Is this bank website secure enough? No https in login page

doesn't use Https protocol

The website you provided does support HTTPS, but not HSTS or HTTP to HTTPS redirect. That is why you could be directed to an unsecured HTTP site. SSL Labs analysis.

Moreover your password can be at maximum 10 characters

Oddly this is common of online banking. I have experienced a bank which defined the following rules for a password {az-AZ-09} with a character limit less or equal to 10.

there's no 2 step verification...

Despite this becoming a norm in security. Some still have configured their infrastructure with primitive security, given modern attack vectors. 2FA should be a must. Most banks will either provide a "secure key" or access to a one-time password from their mobile banking app.

My personal advice. Avoid online banking with this bank, and look for an alternative which can satisfy your security (OpSec) needs.


Presuming that is the actual login page:

Yes, this is very insecure by modern standards, and even more so for anything involving actual monetary transactions.

There is always the slim possibility that the page loads on HTTP but then submits to a server protected by HTTPS. That would still be bad but would at least be "better". However, I confirmed that this doesn't happen. As I'm sure you know this would allow anyone on your local network (or anywhere between you and their server) to read your username and password.

There is also no CSRF protection on the login endpoint - this can introduce a lot of other more subtle security weaknesses (although not anywhere near as severe as failing to encrypt your login credentials).

The best-case scenario here is that the page you are on isn't supposed to be the primary login page, but you ended up there by accident and they forgot to remove it and direct people to the login page which is actually secure.

I ran the website describing their security through google translate. Obviously it won't be perfect, but it certainly gives the highlights:

  1. We've never had a breach before - nothing to worry about!
  2. We have a super secure firewall
  3. We use SSL encryption!
  4. You can change your password!
  5. You can deny access to your account from all but one device
  6. You can see when/where you last logged in
  7. You can get a text message everytime someone logs in
  8. Even if someone were to login your money would be safe because we don't allow transfers to any accounts not specified by you and indicated in your contract

I wouldn't take any of that very seriously, especially in light of their inability to provide SSL encryption on the login page, which is probably the most important page of all to secure. Given their lax practices here I would assume that they have security holes elsewhere in their system. Whether or not they have ever had a breach is something no one will ever know - what should say is:

If we've ever had a breach we at least don't know about it! We promise we're not lying!

If they really haven't ever had a breach it is probably because no one has ever bothered trying to target them, and not because of good security practices. I wouldn't even take point #8 seriously. You'd be surprised what people talk account support technicians into doing, and even if an attacker can't actively steal your money, this doesn't mean that they can't cause you severe harm if they get into your account.

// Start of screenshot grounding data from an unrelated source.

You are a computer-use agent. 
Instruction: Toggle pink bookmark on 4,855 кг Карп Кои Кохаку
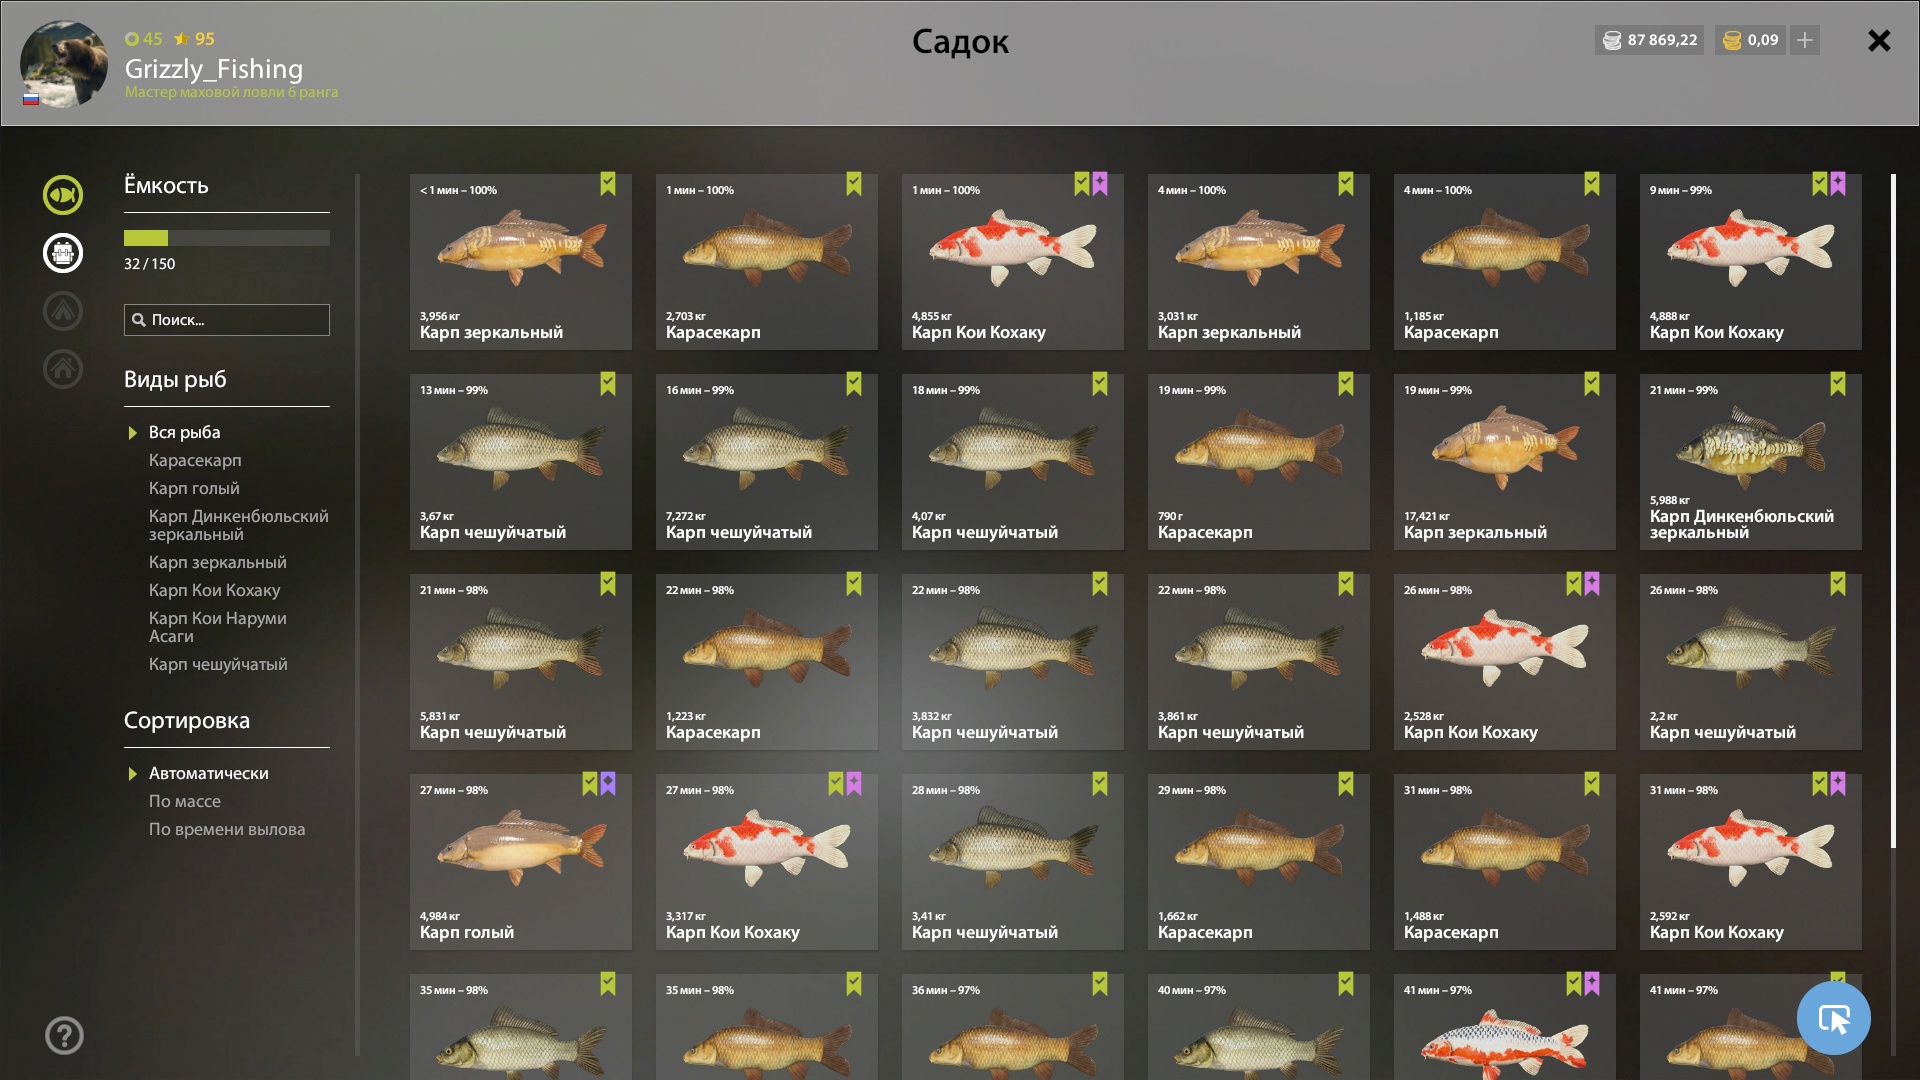pyautogui.click(x=1100, y=184)

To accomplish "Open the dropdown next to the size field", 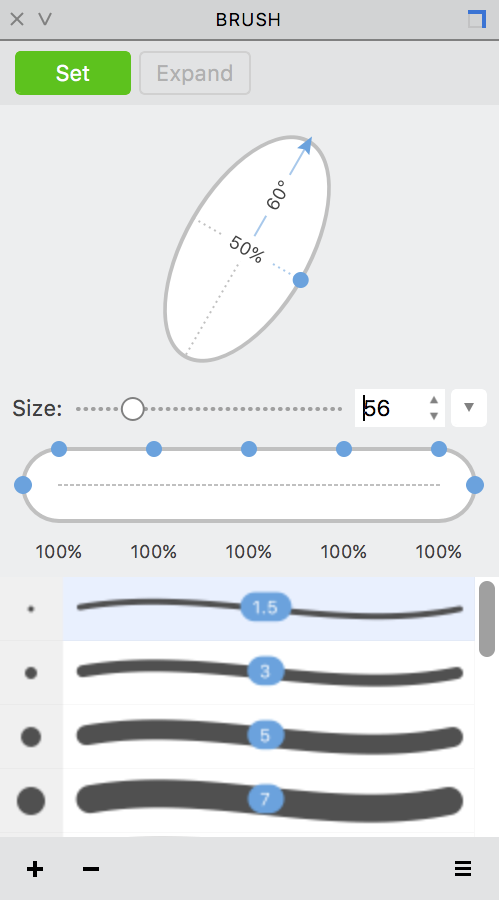I will pyautogui.click(x=469, y=408).
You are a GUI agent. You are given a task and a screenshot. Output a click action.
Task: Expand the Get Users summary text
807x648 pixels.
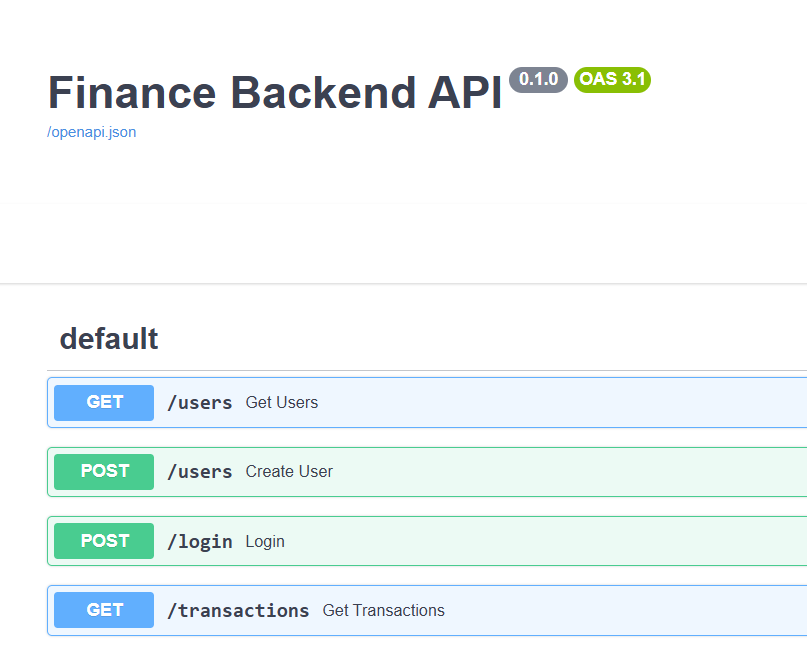point(282,402)
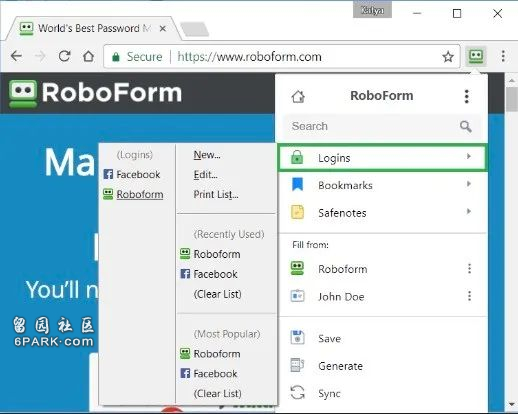Open options for Roboform fill entry
The image size is (518, 414).
coord(469,269)
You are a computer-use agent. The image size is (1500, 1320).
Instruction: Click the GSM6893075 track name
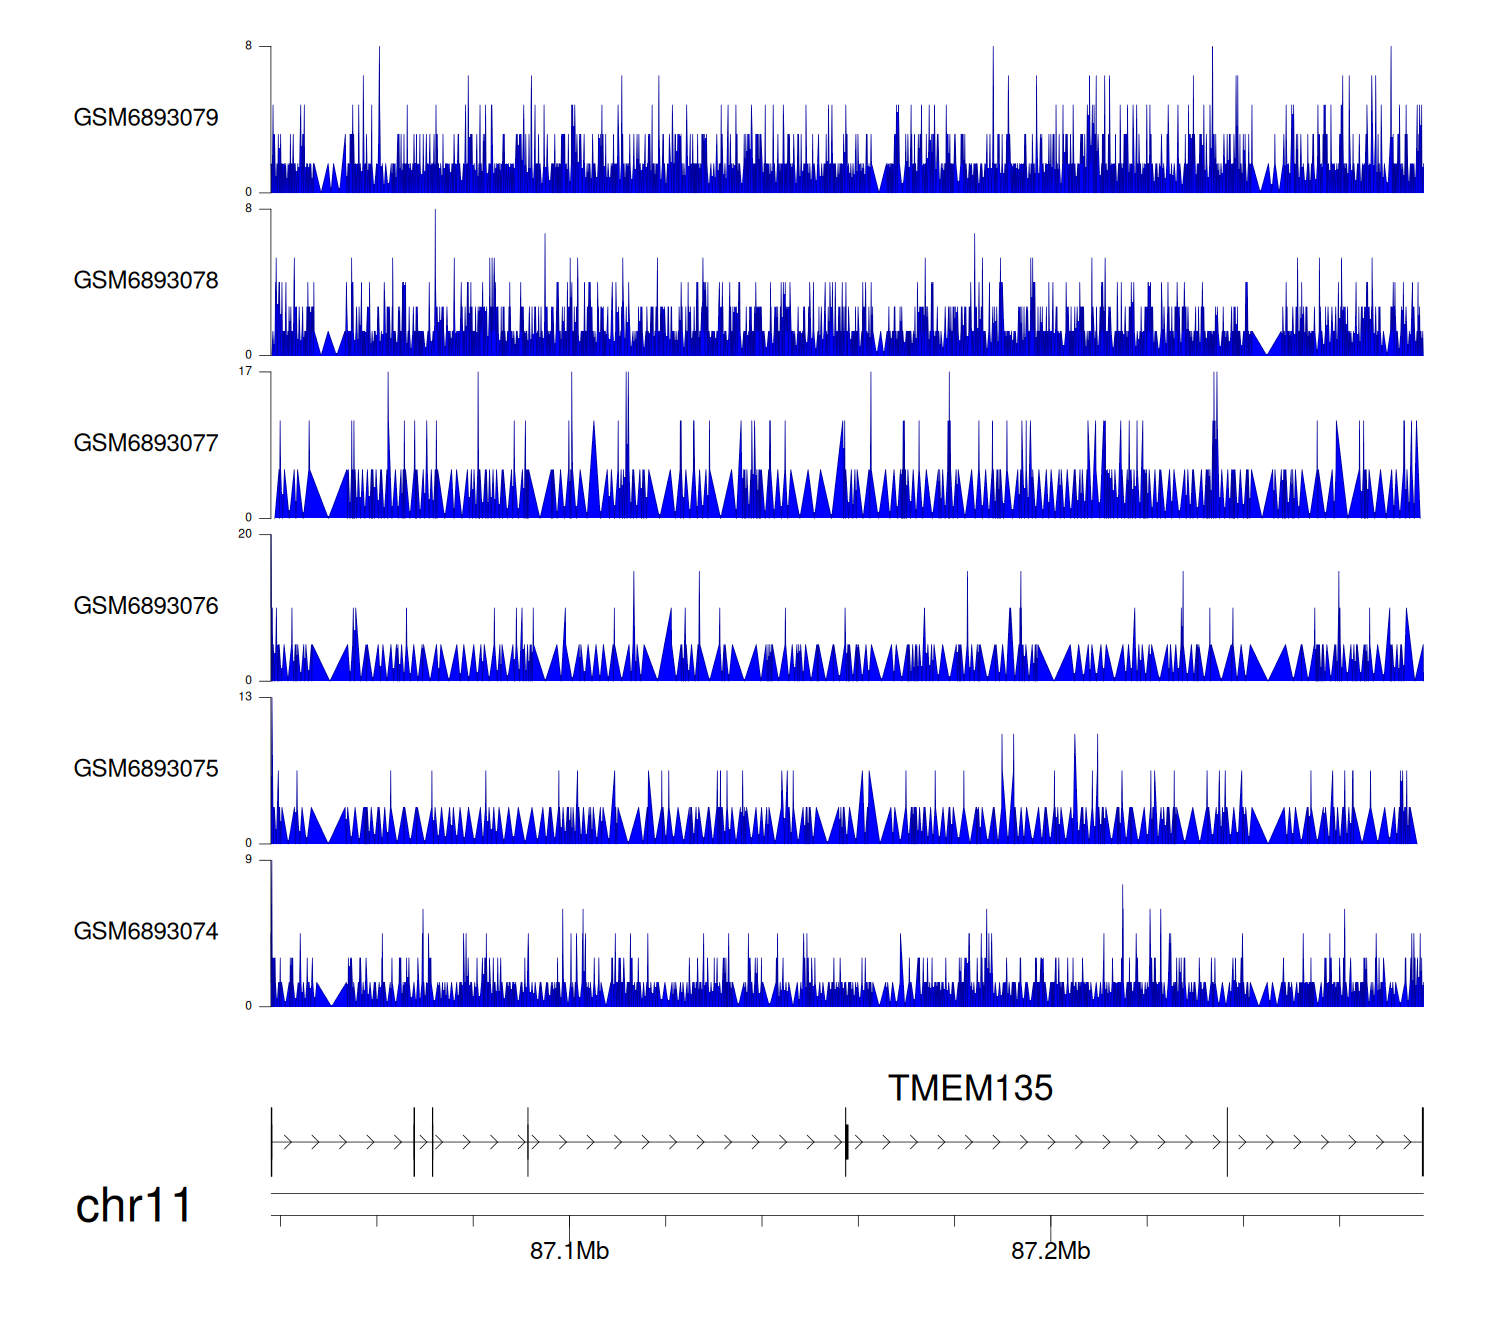[x=146, y=769]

Whomever designed the website appears to have a lack of security knowledge. As others have pointed out, they do support HTTPS, but at the very least you should be redirected from the HTTP to HTTPS when you go to the login site. That was standard for secure websites more than 10 years ago. It's extremely trivial to implement this, offers real protection from real attacks, and not having it is a red flag.

Even better would be supporting HSTS (also not supported), which is a way of publishing information on how the website should only be available via HTTPS. This standard is now almost 6 years old, and widely implemented. A bank not having this simple security measure is another red flag.

It should come as no surprise to you that Italian websites... aren't really the best. I've spent considerable time in Italy using Italian websites, and many are shockingly bad and about 15 years behind the times. This site is no exception.

The password length limits are sadly the norm for many banks. This is because much of the banking industry is itself far behind the times with an enormous amount of legacy systems still in place. The lack of 2-Factor authentication is also relatively common. Both these are indications the institution isn't focused on security, but it's far too common for these to be red flags.

I ran a test of their SSL configuration against SSL Labs: https://www.ssllabs.com/ssltest/analyze.html?d=www1.directatrading.com

It's actually not terrible (They get a B), which isn't a red flag, but is another indicator of not keeping up with security standards.

I wouldn't recommend using this financial institution since they seem to have a severe disregard for modern security practices going back at least 10-15 years. The visible problems are often just the tip of the iceberg.